Black Employees Subjected to Racial Insults, Federal Agency Charges
GREENSBORO, N.C. – Stokesdale, N.C.-based Yates Construction Company, Inc. violated federal law by subjecting African American employees to a racially hostile environment and by firing one of its African-American employees for complaining about the situation, the U.S. Equal Employment Opportunity Commission (EEOC) charged in a lawsuit it filed today.
According to the EEOC’s complaint, in 2007 and 2008 Rodney McCants was subjected to unwelcome derogatory racial remarks and comments by his supervisors and a co-worker at the company’s various worksites in North Carolina. The EEOC contends that McCants’ supervisors and the co-worker repeatedly used racial slurs such as “n-----r”, frequently accompanied by other epithets, in referring to McCants and other black employees.

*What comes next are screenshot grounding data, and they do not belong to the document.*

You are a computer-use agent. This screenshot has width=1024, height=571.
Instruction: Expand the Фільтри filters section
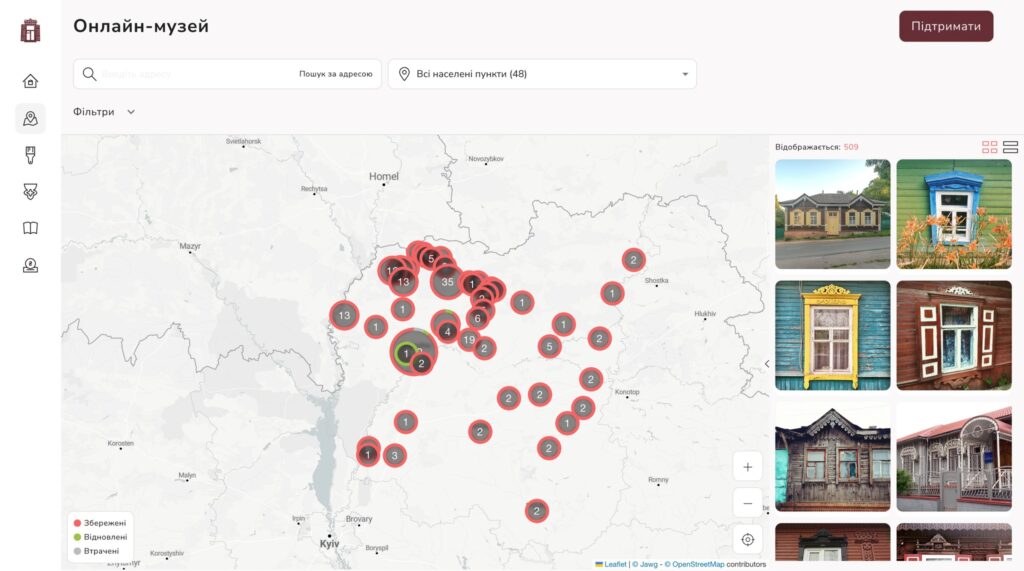[x=104, y=112]
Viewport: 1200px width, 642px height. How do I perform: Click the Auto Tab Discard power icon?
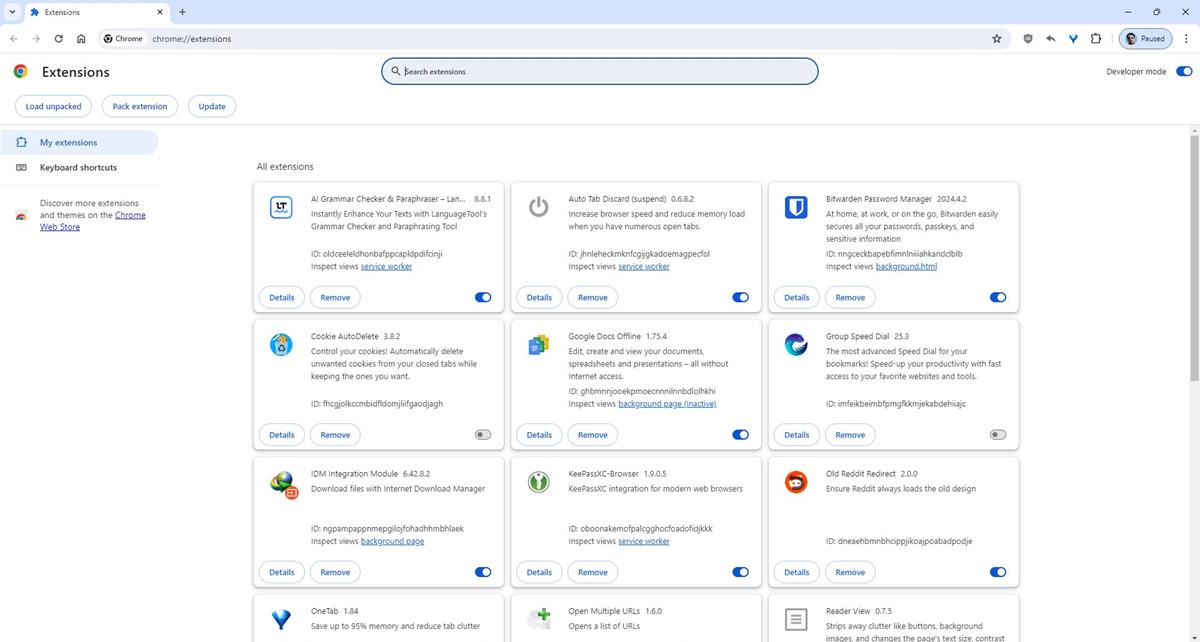(538, 206)

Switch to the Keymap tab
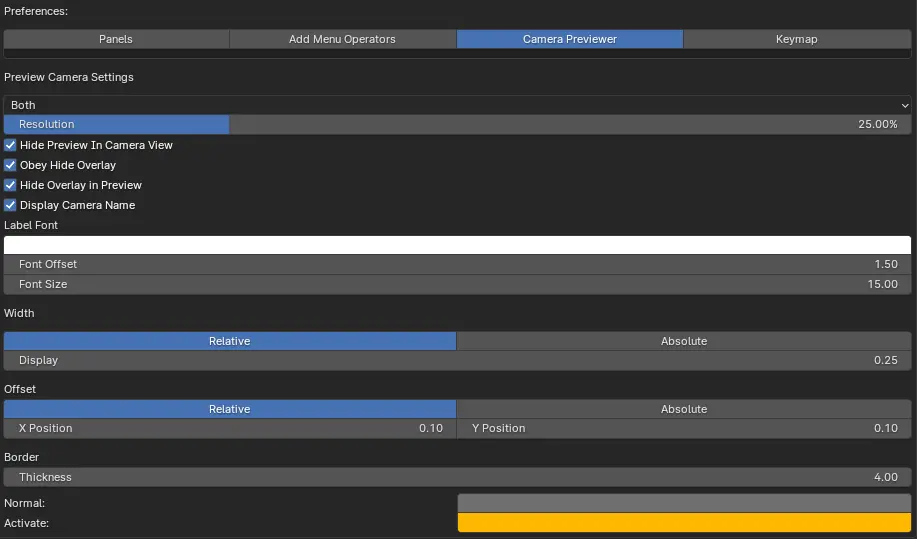pyautogui.click(x=796, y=39)
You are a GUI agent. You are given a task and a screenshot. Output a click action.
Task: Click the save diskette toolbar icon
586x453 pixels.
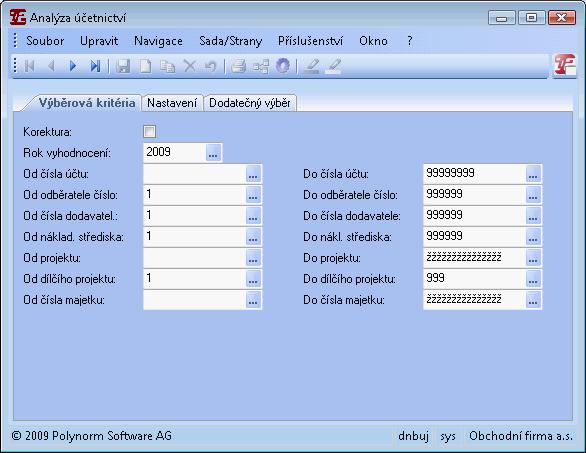(x=123, y=66)
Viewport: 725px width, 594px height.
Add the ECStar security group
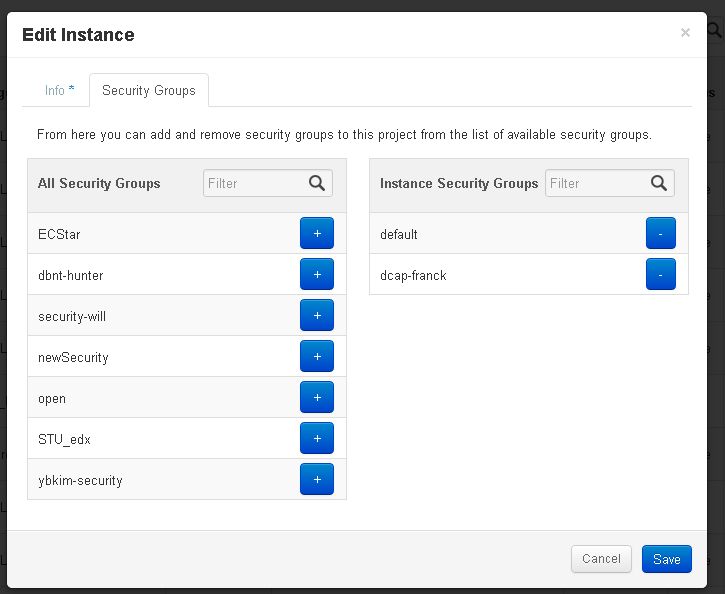pos(317,233)
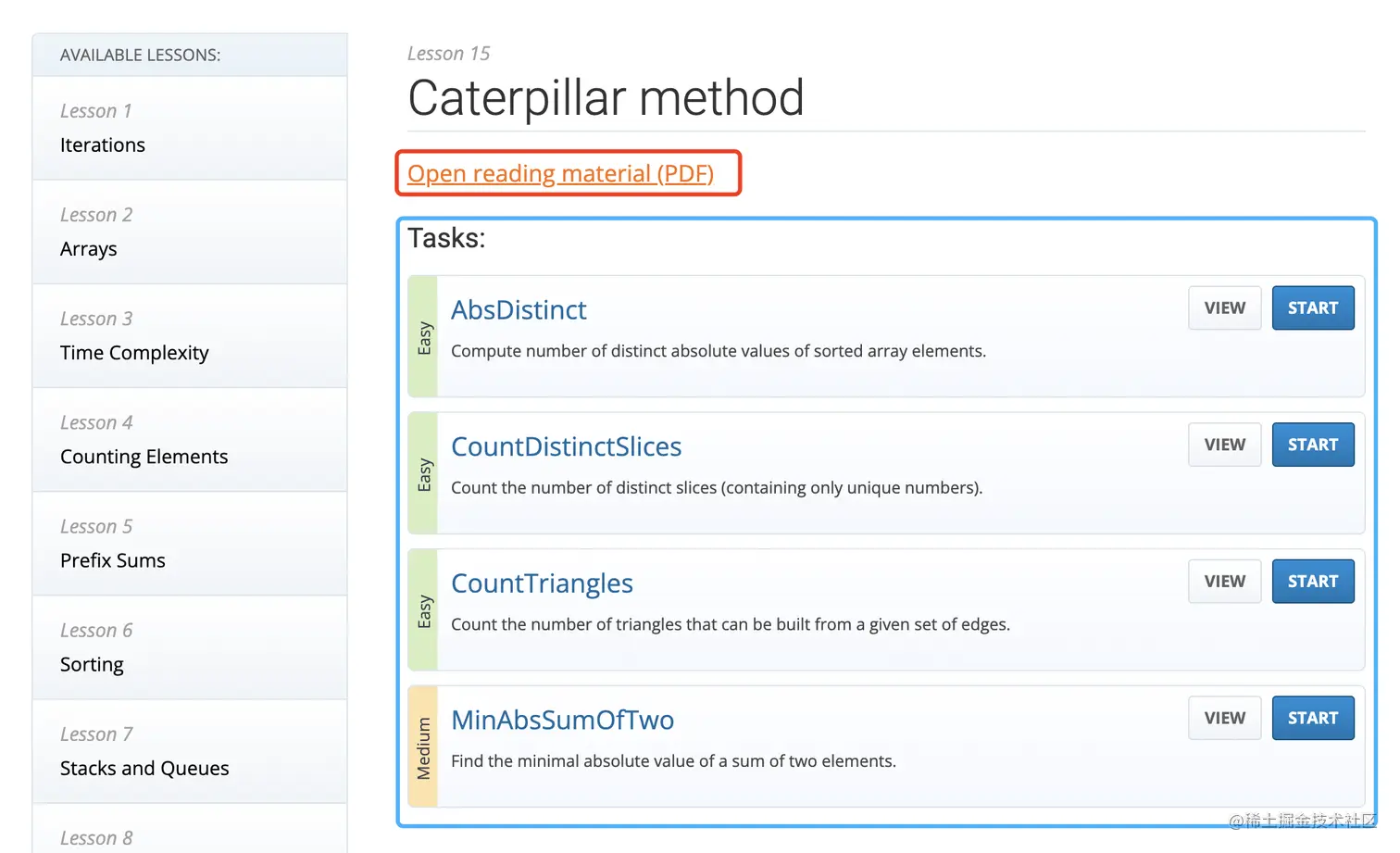
Task: Start the CountDistinctSlices task
Action: pyautogui.click(x=1312, y=445)
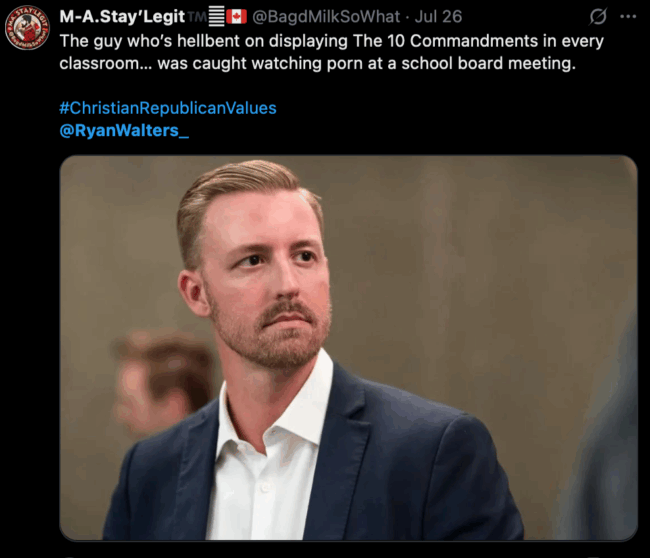Open the three-dot more options menu

click(628, 17)
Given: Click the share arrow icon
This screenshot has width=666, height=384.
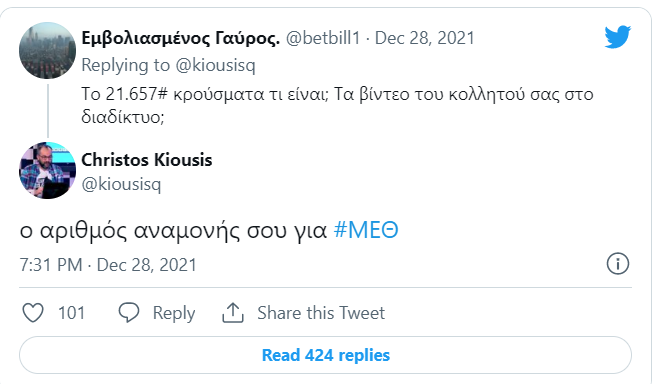Looking at the screenshot, I should 233,313.
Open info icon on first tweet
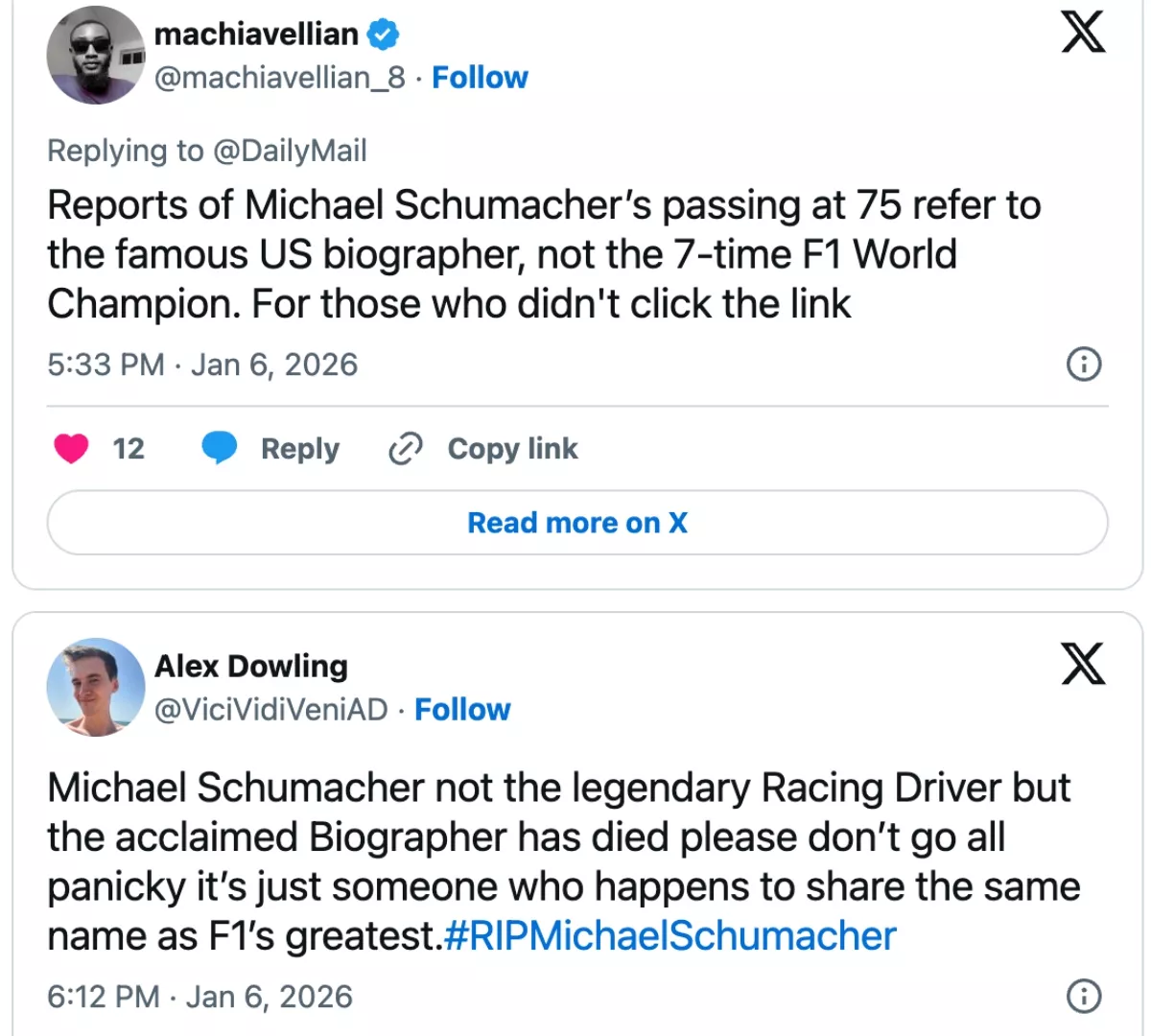Image resolution: width=1151 pixels, height=1036 pixels. 1084,365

McCants was also subjected to racial jokes about African Americans.
The EEOC said McCants complained about the harassment on at least two occasions in around November 2007 to the company owner, his superintendent and project manager, and again around April 2008 to the company vice president. However, the EEOC said, Yates Construction failed to stop the harassment and terminated McCants in April 2008 in retaliation for his complaints.
Additionally, the EEOC charges that other similarly situated African American employees were subjected to a racially hostile work environment at Yates Construction’s work sites beginning at least in 2007. The complaint alleges that other black workers were subjected to racial slurs and comments on a daily or almost daily basis.
Racial harassment and retaliation violate Title VII of the Civil Rights Act of 1964. The EEOC filed suit in U.S. District Court for the Middle District of North Carolina against Yates Construction (Equal Employment Opportunity Commission v. Yates Construction Company, Inc., Civil Action No. 1:09-cv-00687), after first attempting to reach a voluntary settlement. The agency seeks back pay, along with compensatory and punitive damages for McCants. Additionally, the agency seeks compensatory and punitive damages, as well as injunctive relief, for all aggrieved employees.
Lynette A. Barnes, regional attorney of the agency’s Charlotte District Office, said, “These employees were constantly insulted in front of their non-African American counterparts and subjected to racial slurs on a daily or almost daily basis. This type of egregious behavior should not be tolerated by any employer and serves a painful reminder that severe racist behavior still exists in today's workplace. It is the EEOC’s mission to eliminate discrimination in the workplace, and we will vigorously prosecute cases like this.”
Tina Burnside, supervisory trial attorney in the Charlotte District Office, added, “Employees have a right to work in an environment free of racial harassment, and employers have a duty under federal law to address complaints of racial harassment. Employers cannot simply ignore racial harassment complaints and then retaliate against an employee who complains about unlawful conduct.”
Yates Construction specializes in projects such as highway construction, utility construction and site preparation, and it employs approximately 180 people.
The EEOC enforces federal laws prohibiting employment discrimination. Further information about the EEOC is available on the agency’s web site at www.eeoc.gov.